/home/lecreumo/public html/wp content/uploads/2016/08/healey

Richard Healey

Positions held

2024-2025 Invited researcher(s),
2016-2017 to 2017-2018 Postdoctoral researcher(s),
2016-2017 to 2017-2018 Postdoctoral researcher(s),

Biography

I received my PhD in Philosophy from the University of Sheffield (UK), where I wrote a thesis on the normative power of consent. Whilst individual consent plays a central role in contemporary moral, political, and legal thought, philosophers have said relatively about why consent should play such an important role in the management of our normative relationships. In my thesis I develop a theory of consent’s normative significance that aims to account for this fact. Very roughly, I argue that the power of consent allows individuals to interact in useful and valuable ways whilst (i) maintaining a sufficient measure of control over the central aspects of their own lives, and (ii) recognising one another as possessing legitimate control over these domains.

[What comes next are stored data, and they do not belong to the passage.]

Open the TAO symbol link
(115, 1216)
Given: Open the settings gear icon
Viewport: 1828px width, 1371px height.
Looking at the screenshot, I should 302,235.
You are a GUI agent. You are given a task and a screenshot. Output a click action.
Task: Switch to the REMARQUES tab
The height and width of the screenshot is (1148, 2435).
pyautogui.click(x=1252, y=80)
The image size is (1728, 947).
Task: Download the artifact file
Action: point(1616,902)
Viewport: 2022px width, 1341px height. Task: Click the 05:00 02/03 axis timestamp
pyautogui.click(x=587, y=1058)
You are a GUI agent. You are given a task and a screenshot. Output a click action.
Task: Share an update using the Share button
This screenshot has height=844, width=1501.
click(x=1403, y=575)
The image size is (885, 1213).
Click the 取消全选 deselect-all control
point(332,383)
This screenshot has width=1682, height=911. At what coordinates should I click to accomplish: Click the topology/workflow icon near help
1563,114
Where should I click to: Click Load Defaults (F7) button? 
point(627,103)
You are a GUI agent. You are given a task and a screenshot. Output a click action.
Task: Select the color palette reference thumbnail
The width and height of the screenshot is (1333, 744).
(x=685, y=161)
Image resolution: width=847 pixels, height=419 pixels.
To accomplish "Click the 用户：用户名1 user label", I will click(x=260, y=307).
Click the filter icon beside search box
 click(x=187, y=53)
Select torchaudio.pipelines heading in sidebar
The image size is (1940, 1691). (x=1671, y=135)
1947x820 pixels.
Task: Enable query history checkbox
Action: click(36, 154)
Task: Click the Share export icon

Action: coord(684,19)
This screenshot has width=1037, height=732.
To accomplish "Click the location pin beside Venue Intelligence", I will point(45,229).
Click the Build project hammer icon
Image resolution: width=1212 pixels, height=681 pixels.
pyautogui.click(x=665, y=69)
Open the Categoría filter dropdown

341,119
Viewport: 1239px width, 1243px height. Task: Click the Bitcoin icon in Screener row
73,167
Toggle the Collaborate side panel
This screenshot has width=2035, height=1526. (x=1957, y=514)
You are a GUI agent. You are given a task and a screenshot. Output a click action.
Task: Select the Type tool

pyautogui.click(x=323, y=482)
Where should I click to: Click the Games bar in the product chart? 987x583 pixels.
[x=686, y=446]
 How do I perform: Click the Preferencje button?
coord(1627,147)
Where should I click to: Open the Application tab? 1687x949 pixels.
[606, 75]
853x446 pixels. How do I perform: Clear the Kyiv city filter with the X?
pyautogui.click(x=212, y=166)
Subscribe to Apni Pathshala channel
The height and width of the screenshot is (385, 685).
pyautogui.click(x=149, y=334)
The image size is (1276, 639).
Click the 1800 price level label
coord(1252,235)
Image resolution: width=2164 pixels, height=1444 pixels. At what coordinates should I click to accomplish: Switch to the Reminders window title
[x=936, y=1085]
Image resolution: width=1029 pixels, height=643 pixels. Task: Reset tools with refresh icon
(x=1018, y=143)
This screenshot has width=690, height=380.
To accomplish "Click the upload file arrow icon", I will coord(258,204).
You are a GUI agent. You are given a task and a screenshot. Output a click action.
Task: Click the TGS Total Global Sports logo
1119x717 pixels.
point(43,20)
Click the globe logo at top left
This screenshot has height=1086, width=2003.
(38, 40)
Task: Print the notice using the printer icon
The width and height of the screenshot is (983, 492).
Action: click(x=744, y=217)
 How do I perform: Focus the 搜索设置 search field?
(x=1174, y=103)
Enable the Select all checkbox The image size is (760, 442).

This account of consent rests on the more general claim that agents stand in a valuable kind of relationship – a relationship of mutual recognition ­– when they are each able to recognise that they give one another’s interests the appropriate role within their practical deliberations. It is this claim that I have further developed as a postdoctoral fellow at the CRE, between September 1st, 2025 to May 31st, 2018. The idea that we stand in a valuable relationship when we relate to one another in a certain way is common in contemporary moral philosophy, but quite what this amounts to is often unclear. I believe that one important dimension of such relations is the ability to concretely recognise that we regard one another as bearers of interests worthy of protection, a form of recognition that is often fostered by social practices, from informal conventions to authoritative law. If my characterization of this relationship and its value are on the right lines, I believe it can help to explain and justify a number of important elements within our moral, political, and legal practices.

I am now at the London School of Economics and I completed a short stay as a visiting researcher at the CRÉ from May 11 to May 17, 2024.